Vendredi soir, à l'issue de plusieurs jours de négociations ardues, Washington et Mexico ont arraché un accord sur l'immigration comme souhaité par Donald Trump, qui avait une nouvelle fois agité son arme favorite pour parvenir à ses fins: les droits de douane.
"Le Mexique va faire beaucoup d'efforts, et s'ils le font, cet accord sera un grand succès pour les Etats-Unis et le Mexique", a tweeté samedi le président républicain, avant de remercier son homologue Andres Manuel Lopez Obrador, qui se rendra samedi à Tijuana, ville mexicaine juste de l'autre côté de la frontière de San Diego, en Californie.
Ce voyage avait été prévu par M. Lopez Obrador au plus fort de la crise pour "défendre la dignité" de son pays; il s'agira cette fois de "célébrer" cet accord.
M. Trump a annoncé que Mexico allait prendre "des mesures fortes pour endiguer le flux migratoire" traversant son pays à destination de la frontière avec les Etats-Unis où la police et la douane se disent débordées par le nombre des arrivées. "Cela va permettre de réduire grandement, ou d'éliminer, l'immigration illégale venant du Mexique et entrant aux Etats-Unis", a-t-il assuré.
Mais le New York Times a rapporté samedi que la plupart des mesures annoncées par le Mexique dans l'accord avaient déjà été convenues lors de négociations antérieures.

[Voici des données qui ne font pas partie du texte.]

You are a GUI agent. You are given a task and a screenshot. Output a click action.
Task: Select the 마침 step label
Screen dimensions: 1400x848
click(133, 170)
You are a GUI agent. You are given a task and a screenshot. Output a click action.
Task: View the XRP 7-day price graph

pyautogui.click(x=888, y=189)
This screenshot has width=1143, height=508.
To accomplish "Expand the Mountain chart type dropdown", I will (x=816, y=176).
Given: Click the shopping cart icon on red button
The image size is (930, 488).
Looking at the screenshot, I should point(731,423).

Donald Trump avait promis d'imposer des taxes de 5% à partir de lundi sur tous les produits exportés par le Mexique vers les Etats-Unis, en augmentant ce taux de 5 points par mois pour qu'il atteigne 25% en octobre, faisant fi des mises en garde des milieux économiques américain et mexicain.
Regrets démocrates
Du côté mexicain de la frontière entre Tijuana et San Diego, samedi, les longues files de camions des jours passés s'étaient résorbées. Beaucoup d'entreprises s'étaient préparées ces derniers jours aux droits de douane et avaient rempli leurs entrepôts.
"Si les tarifs avaient augmenté, tous les prix auraient augmenté", a dit à l'AFP depuis le poste frontière californien d'Otay Mesa, à San Diego, Rafael Toledo, 61 ans.

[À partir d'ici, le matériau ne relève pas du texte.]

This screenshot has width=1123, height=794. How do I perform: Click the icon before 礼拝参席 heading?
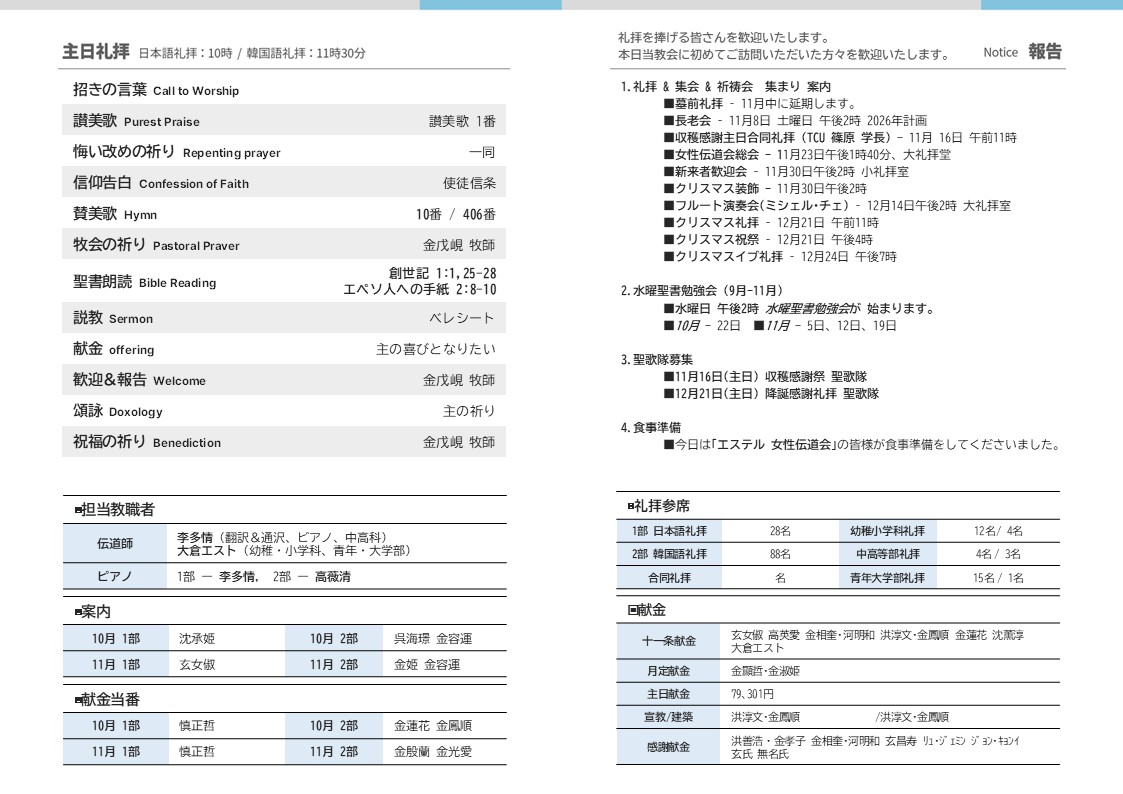[631, 507]
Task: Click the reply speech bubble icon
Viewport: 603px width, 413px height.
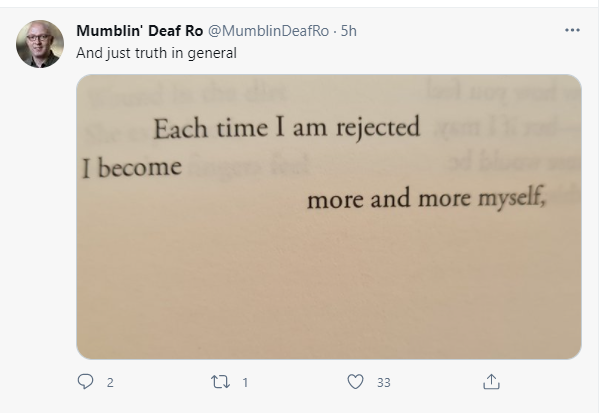Action: click(85, 381)
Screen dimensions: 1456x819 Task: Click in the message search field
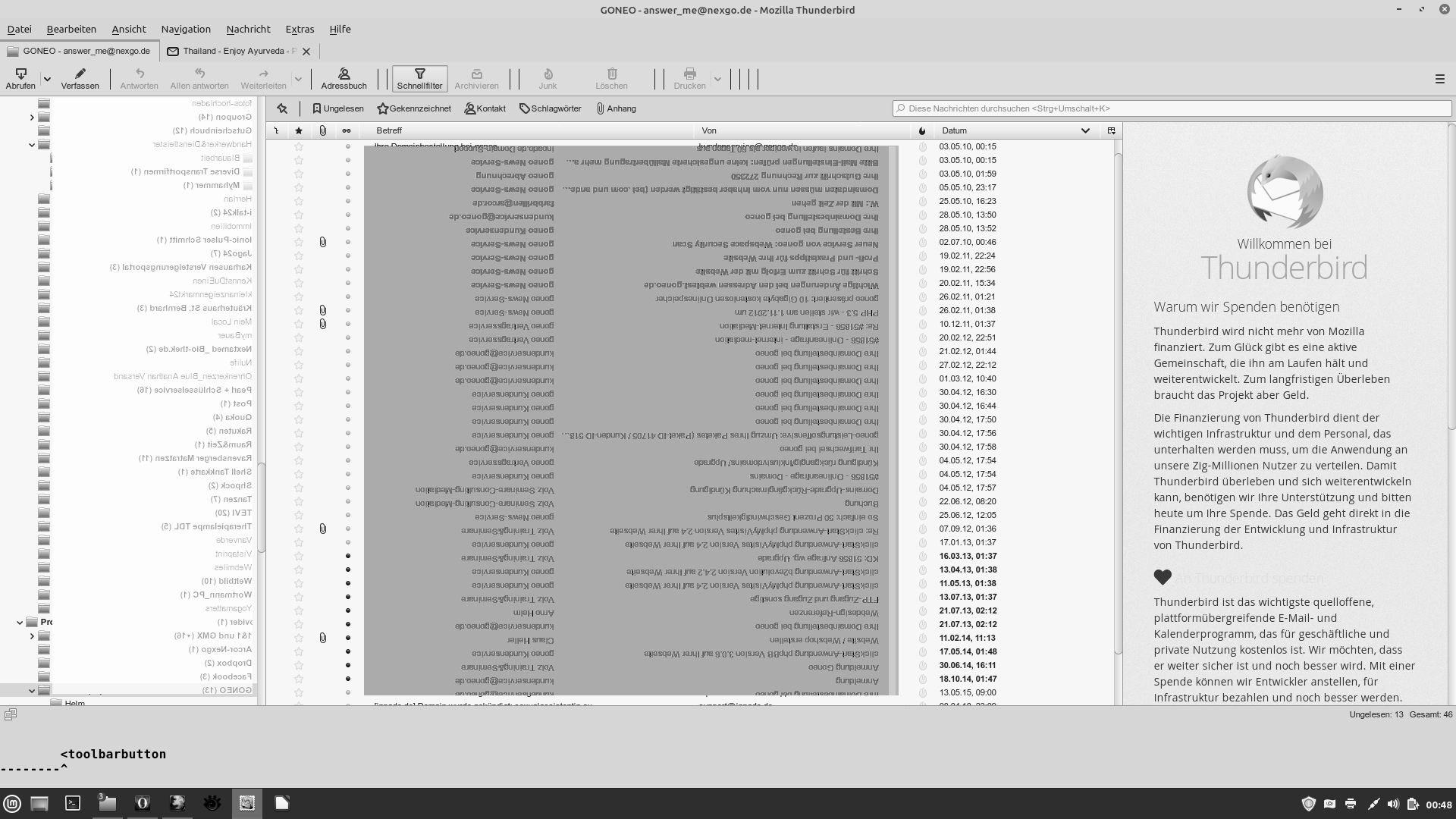(1172, 108)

Cet employé d'une entreprise de dépannage automobile se rend tous les jours travailler aux Etats-Unis. "Mais je n'ai plus à m'inquiéter car tout est réglé, n'est-ce pas ?"

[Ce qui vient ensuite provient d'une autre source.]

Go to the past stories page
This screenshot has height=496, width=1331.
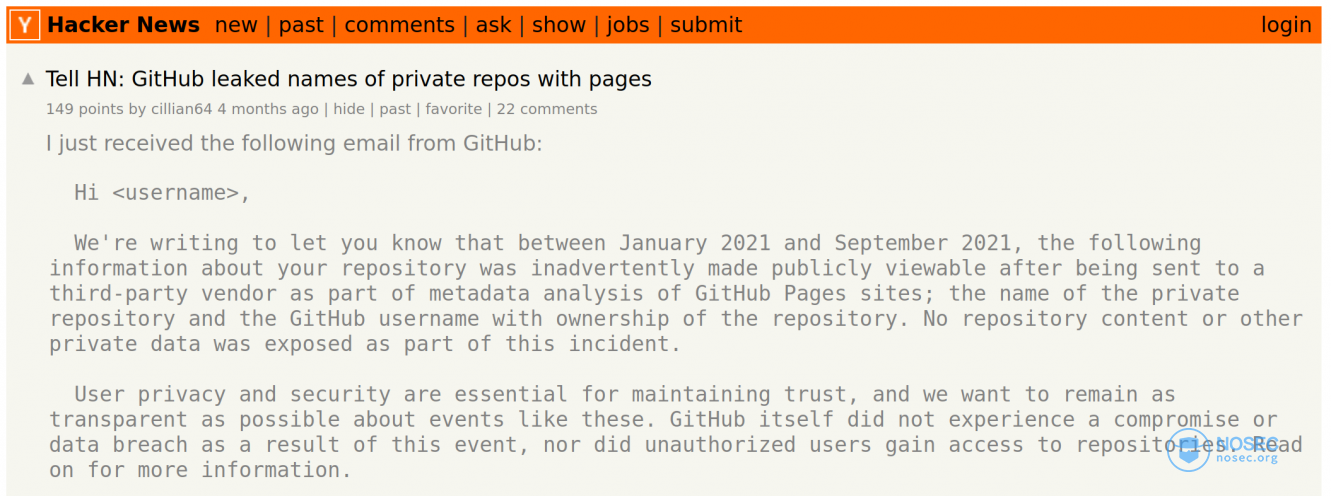click(x=301, y=25)
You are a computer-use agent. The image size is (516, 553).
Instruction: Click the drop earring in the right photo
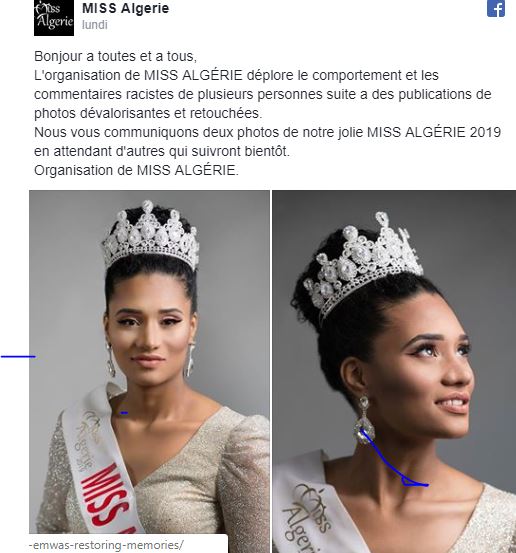click(x=364, y=420)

Plus loin, Daniela Clark, une Mexicaine rendant visite à sa famille aux Etats-Unis, se dit rassurée pour l'entreprise familiale d'exportation d'avocats. Si les tarifs étaient entrés en vigueur, "personne aux Etats-Unis n'aurait voulu les acheter", assure-t-elle.
Politiquement, l'accord était toutefois critiqué des deux côtés de la frontière par les oppositions et les ONG.
"Dans cet accord, les migrants servent de monnaie d'échange. Le phénomène migratoire est criminalisé", a dit à l'AFP Luis Rey Villagran, qui défend les migrants au Mexique. "La Garde nationale devrait combattre les narcotrafiquants et non pas arrêter des enfants et des femmes", a-t-il ajouté.
L'opposition mexicaine, par la voix du dirigeant conservateur du Parti action nationale Marko Cortes, a elle dénoncé un accord ayant joué sur "les peurs des deux peuples": économique pour les Mexicains et migratoire pour les Américains.
La déclaration commune des deux pays mentionne des "mesures sans précédent" prises par le Mexique, notamment le déploiement de sa Garde nationale.
"Le Mexique va aussi prendre des mesures décisives pour démanteler les organisations de passeurs et de trafiquants, ainsi que leurs réseaux illicites de transport et de financement", selon ce texte qui a été lu par le ministre mexicain des Affaires étrangères Marcelo Ebrard.
Dans la semaine, le Mexique avait déjà annoncé plusieurs actions prises pour amadouer son voisin du Nord: le déploiement de 6.000 hommes pour empêcher le transit des clandestins, le gel des comptes bancaires de 26 passeurs présumés de clandestins, le renvoi d'une centaine de Honduriens dans leur pays et l'arrestation de militants des droits des migrants.
L'opposition démocrate aux Etats-Unis restait quant à elle hostile, y voyant une continuation du discours anti-immigrés qui est la marque de fabrique de M. Trump depuis son entrée en politique en 2015.
Dans un communiqué, Nancy Pelosi, la cheffe des démocrates à la Chambre des représentants, a déploré les pressions exercées sur un "ami proche et voisin" tout en soulevant la question, globalement passée sous silence côté américain jusqu'ici, du droit des demandeurs d'asile. "Les menaces et les accès de colère ne sont pas un moyen de négocier une politique étrangère", a-t-elle également affirmé.